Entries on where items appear
_____
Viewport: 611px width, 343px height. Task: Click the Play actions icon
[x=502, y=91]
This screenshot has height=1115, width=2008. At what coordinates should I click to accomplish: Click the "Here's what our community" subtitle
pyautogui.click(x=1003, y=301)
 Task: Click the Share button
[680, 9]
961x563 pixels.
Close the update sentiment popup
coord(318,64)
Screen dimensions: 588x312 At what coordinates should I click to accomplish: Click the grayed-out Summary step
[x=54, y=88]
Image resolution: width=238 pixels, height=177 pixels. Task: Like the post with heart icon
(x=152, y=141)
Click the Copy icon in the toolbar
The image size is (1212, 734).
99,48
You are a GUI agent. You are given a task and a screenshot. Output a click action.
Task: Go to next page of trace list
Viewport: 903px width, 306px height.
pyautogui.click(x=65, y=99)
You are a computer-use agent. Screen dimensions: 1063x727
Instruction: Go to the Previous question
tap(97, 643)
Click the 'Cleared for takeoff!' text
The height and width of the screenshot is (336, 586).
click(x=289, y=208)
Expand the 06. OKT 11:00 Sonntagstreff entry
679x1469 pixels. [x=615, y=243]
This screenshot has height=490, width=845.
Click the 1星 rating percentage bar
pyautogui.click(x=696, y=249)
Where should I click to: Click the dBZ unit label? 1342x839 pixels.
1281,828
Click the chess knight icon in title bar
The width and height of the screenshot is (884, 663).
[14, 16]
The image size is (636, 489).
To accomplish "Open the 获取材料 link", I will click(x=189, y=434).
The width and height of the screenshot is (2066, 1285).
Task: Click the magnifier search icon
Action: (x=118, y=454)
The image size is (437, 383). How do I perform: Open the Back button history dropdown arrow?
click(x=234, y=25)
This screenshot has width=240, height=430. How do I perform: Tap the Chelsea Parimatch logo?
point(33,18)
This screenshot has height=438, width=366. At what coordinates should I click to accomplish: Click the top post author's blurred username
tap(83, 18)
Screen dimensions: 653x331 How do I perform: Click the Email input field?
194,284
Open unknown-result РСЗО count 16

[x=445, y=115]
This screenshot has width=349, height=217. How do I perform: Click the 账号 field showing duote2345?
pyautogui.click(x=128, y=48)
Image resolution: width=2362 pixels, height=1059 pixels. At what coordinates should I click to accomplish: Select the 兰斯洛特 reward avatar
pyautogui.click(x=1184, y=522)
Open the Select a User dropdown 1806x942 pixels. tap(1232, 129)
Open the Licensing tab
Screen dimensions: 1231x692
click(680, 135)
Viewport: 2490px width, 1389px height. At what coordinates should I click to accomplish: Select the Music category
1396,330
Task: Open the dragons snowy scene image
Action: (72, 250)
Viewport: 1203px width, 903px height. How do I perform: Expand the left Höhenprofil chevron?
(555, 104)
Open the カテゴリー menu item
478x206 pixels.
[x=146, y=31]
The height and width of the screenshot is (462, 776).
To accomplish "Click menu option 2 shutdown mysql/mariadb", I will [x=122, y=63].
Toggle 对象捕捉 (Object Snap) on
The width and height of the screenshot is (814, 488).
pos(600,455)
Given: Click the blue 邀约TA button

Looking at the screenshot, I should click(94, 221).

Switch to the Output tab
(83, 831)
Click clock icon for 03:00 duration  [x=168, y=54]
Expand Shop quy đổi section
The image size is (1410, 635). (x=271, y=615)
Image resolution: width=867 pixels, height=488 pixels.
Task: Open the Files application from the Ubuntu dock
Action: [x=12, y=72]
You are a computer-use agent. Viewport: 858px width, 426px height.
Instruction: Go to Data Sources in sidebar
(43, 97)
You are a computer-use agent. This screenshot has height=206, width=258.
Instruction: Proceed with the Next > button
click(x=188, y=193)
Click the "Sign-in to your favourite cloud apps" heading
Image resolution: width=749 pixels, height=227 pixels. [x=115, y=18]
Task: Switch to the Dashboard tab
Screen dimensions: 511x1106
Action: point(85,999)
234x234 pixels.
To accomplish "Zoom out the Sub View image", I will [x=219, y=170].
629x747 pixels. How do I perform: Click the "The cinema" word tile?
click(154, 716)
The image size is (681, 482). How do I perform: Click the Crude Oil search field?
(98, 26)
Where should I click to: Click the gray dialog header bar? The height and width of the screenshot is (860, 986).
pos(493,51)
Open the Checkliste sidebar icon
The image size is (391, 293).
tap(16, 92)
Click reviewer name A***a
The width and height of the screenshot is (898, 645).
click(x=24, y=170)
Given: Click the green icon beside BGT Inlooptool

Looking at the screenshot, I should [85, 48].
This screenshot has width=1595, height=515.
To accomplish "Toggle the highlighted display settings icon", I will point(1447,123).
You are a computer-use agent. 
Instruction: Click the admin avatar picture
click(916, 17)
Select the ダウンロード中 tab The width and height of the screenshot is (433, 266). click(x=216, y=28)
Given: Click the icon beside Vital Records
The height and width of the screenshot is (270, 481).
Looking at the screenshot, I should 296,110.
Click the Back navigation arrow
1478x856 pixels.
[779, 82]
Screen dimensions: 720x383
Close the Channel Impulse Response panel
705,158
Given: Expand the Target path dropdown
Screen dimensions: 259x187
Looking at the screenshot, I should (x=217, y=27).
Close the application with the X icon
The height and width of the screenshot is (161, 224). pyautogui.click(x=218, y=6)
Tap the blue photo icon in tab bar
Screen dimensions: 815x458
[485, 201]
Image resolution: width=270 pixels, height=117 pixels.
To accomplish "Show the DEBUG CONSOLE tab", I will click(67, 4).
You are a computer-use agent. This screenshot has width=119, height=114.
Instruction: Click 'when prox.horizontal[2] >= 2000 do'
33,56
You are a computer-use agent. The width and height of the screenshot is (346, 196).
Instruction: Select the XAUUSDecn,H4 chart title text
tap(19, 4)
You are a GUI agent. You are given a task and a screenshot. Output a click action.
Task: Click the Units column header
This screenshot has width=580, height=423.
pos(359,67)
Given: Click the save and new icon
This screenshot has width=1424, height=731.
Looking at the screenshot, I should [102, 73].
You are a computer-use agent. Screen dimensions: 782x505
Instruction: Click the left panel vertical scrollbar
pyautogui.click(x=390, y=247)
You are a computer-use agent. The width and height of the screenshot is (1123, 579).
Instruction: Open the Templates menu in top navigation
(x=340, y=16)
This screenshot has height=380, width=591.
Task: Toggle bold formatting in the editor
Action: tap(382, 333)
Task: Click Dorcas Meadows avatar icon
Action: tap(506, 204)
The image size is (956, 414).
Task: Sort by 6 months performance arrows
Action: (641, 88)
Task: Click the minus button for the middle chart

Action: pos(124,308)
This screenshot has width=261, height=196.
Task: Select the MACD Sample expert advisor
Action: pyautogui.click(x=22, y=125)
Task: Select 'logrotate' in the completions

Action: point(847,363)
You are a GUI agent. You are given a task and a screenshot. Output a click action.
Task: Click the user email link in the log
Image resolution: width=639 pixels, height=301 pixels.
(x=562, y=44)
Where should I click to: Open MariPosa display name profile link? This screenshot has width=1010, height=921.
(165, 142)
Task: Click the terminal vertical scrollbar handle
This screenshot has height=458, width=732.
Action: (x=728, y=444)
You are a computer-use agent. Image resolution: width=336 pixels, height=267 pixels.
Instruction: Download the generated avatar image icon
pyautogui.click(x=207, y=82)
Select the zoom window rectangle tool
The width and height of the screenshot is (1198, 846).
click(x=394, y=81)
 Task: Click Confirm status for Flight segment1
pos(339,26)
_____
**What you will do**
Copy out every line of the records above word for word, without changing anything.

**Exercise response**
Viewport: 611px width, 343px height. Task: Click the Play actions icon
[x=502, y=91]
This screenshot has height=1115, width=2008. At what coordinates should I click to accomplish: Click the "Here's what our community" subtitle
pyautogui.click(x=1003, y=301)
 Task: Click the Share button
[680, 9]
961x563 pixels.
Close the update sentiment popup
coord(318,64)
Screen dimensions: 588x312 At what coordinates should I click to accomplish: Click the grayed-out Summary step
[x=54, y=88]
Image resolution: width=238 pixels, height=177 pixels. Task: Like the post with heart icon
(x=152, y=141)
Click the Copy icon in the toolbar
The image size is (1212, 734).
99,48
You are a GUI agent. You are given a task and a screenshot. Output a click action.
Task: Go to next page of trace list
Viewport: 903px width, 306px height.
pyautogui.click(x=65, y=99)
You are a computer-use agent. Screen dimensions: 1063x727
Instruction: Go to the Previous question
tap(97, 643)
Click the 'Cleared for takeoff!' text
The height and width of the screenshot is (336, 586).
click(x=289, y=208)
Expand the 06. OKT 11:00 Sonntagstreff entry
679x1469 pixels. [x=615, y=243]
This screenshot has height=490, width=845.
Click the 1星 rating percentage bar
pyautogui.click(x=696, y=249)
Where should I click to: Click the dBZ unit label? 1342x839 pixels.
1281,828
Click the chess knight icon in title bar
The width and height of the screenshot is (884, 663).
[14, 16]
The image size is (636, 489).
To accomplish "Open the 获取材料 link", I will click(x=189, y=434).
The width and height of the screenshot is (2066, 1285).
Task: Click the magnifier search icon
Action: (x=118, y=454)
The image size is (437, 383). How do I perform: Open the Back button history dropdown arrow?
click(x=234, y=25)
This screenshot has width=240, height=430. How do I perform: Tap the Chelsea Parimatch logo?
point(33,18)
This screenshot has height=438, width=366. At what coordinates should I click to accomplish: Click the top post author's blurred username
tap(83, 18)
Screen dimensions: 653x331 How do I perform: Click the Email input field?
194,284
Open unknown-result РСЗО count 16

[x=445, y=115]
This screenshot has width=349, height=217. How do I perform: Click the 账号 field showing duote2345?
pyautogui.click(x=128, y=48)
Image resolution: width=2362 pixels, height=1059 pixels. At what coordinates should I click to accomplish: Select the 兰斯洛特 reward avatar
pyautogui.click(x=1184, y=522)
Open the Select a User dropdown 1806x942 pixels. tap(1232, 129)
Open the Licensing tab
Screen dimensions: 1231x692
click(680, 135)
Viewport: 2490px width, 1389px height. At what coordinates should I click to accomplish: Select the Music category
1396,330
Task: Open the dragons snowy scene image
Action: (72, 250)
Viewport: 1203px width, 903px height. How do I perform: Expand the left Höhenprofil chevron?
(555, 104)
Open the カテゴリー menu item
478x206 pixels.
[x=146, y=31]
The height and width of the screenshot is (462, 776).
To accomplish "Click menu option 2 shutdown mysql/mariadb", I will [x=122, y=63].
Toggle 对象捕捉 (Object Snap) on
The width and height of the screenshot is (814, 488).
pos(600,455)
Given: Click the blue 邀约TA button

Looking at the screenshot, I should click(94, 221).

Switch to the Output tab
(83, 831)
Click clock icon for 03:00 duration  [x=168, y=54]
Expand Shop quy đổi section
The image size is (1410, 635). (x=271, y=615)
Image resolution: width=867 pixels, height=488 pixels.
Task: Open the Files application from the Ubuntu dock
Action: [x=12, y=72]
You are a computer-use agent. Viewport: 858px width, 426px height.
Instruction: Go to Data Sources in sidebar
(43, 97)
You are a computer-use agent. This screenshot has height=206, width=258.
Instruction: Proceed with the Next > button
click(x=188, y=193)
Click the "Sign-in to your favourite cloud apps" heading
Image resolution: width=749 pixels, height=227 pixels. [x=115, y=18]
Task: Switch to the Dashboard tab
Screen dimensions: 511x1106
Action: point(85,999)
234x234 pixels.
To accomplish "Zoom out the Sub View image", I will [x=219, y=170].
629x747 pixels. How do I perform: Click the "The cinema" word tile?
click(154, 716)
The image size is (681, 482). How do I perform: Click the Crude Oil search field?
(98, 26)
Where should I click to: Click the gray dialog header bar? The height and width of the screenshot is (860, 986).
pos(493,51)
Open the Checkliste sidebar icon
The image size is (391, 293).
tap(16, 92)
Click reviewer name A***a
The width and height of the screenshot is (898, 645).
click(x=24, y=170)
Given: Click the green icon beside BGT Inlooptool

Looking at the screenshot, I should [85, 48].
This screenshot has width=1595, height=515.
To accomplish "Toggle the highlighted display settings icon", I will point(1447,123).
You are a computer-use agent. 
Instruction: Click the admin avatar picture
click(916, 17)
Select the ダウンロード中 tab The width and height of the screenshot is (433, 266). click(x=216, y=28)
Given: Click the icon beside Vital Records
The height and width of the screenshot is (270, 481).
Looking at the screenshot, I should 296,110.
Click the Back navigation arrow
1478x856 pixels.
[779, 82]
Screen dimensions: 720x383
Close the Channel Impulse Response panel
705,158
Given: Expand the Target path dropdown
Screen dimensions: 259x187
Looking at the screenshot, I should (x=217, y=27).
Close the application with the X icon
The height and width of the screenshot is (161, 224). pyautogui.click(x=218, y=6)
Tap the blue photo icon in tab bar
Screen dimensions: 815x458
[485, 201]
Image resolution: width=270 pixels, height=117 pixels.
To accomplish "Show the DEBUG CONSOLE tab", I will click(67, 4).
You are a computer-use agent. This screenshot has width=119, height=114.
Instruction: Click 'when prox.horizontal[2] >= 2000 do'
33,56
You are a computer-use agent. The width and height of the screenshot is (346, 196).
Instruction: Select the XAUUSDecn,H4 chart title text
tap(19, 4)
You are a GUI agent. You are given a task and a screenshot. Output a click action.
Task: Click the Units column header
This screenshot has width=580, height=423.
pos(359,67)
Given: Click the save and new icon
This screenshot has width=1424, height=731.
Looking at the screenshot, I should [102, 73].
You are a computer-use agent. Screen dimensions: 782x505
Instruction: Click the left panel vertical scrollbar
pyautogui.click(x=390, y=247)
You are a computer-use agent. The width and height of the screenshot is (1123, 579).
Instruction: Open the Templates menu in top navigation
(x=340, y=16)
This screenshot has height=380, width=591.
Task: Toggle bold formatting in the editor
Action: tap(382, 333)
Task: Click Dorcas Meadows avatar icon
Action: tap(506, 204)
The image size is (956, 414).
Task: Sort by 6 months performance arrows
Action: (641, 88)
Task: Click the minus button for the middle chart

Action: pos(124,308)
This screenshot has width=261, height=196.
Task: Select the MACD Sample expert advisor
Action: pyautogui.click(x=22, y=125)
Task: Select 'logrotate' in the completions

Action: point(847,363)
You are a GUI agent. You are given a task and a screenshot. Output a click action.
Task: Click the user email link in the log
Image resolution: width=639 pixels, height=301 pixels.
(x=562, y=44)
Where should I click to: Open MariPosa display name profile link? This screenshot has width=1010, height=921.
(165, 142)
Task: Click the terminal vertical scrollbar handle
This screenshot has height=458, width=732.
Action: (x=728, y=444)
You are a computer-use agent. Image resolution: width=336 pixels, height=267 pixels.
Instruction: Download the generated avatar image icon
pyautogui.click(x=207, y=82)
Select the zoom window rectangle tool
The width and height of the screenshot is (1198, 846).
click(x=394, y=81)
 Task: Click Confirm status for Flight segment1
pos(339,26)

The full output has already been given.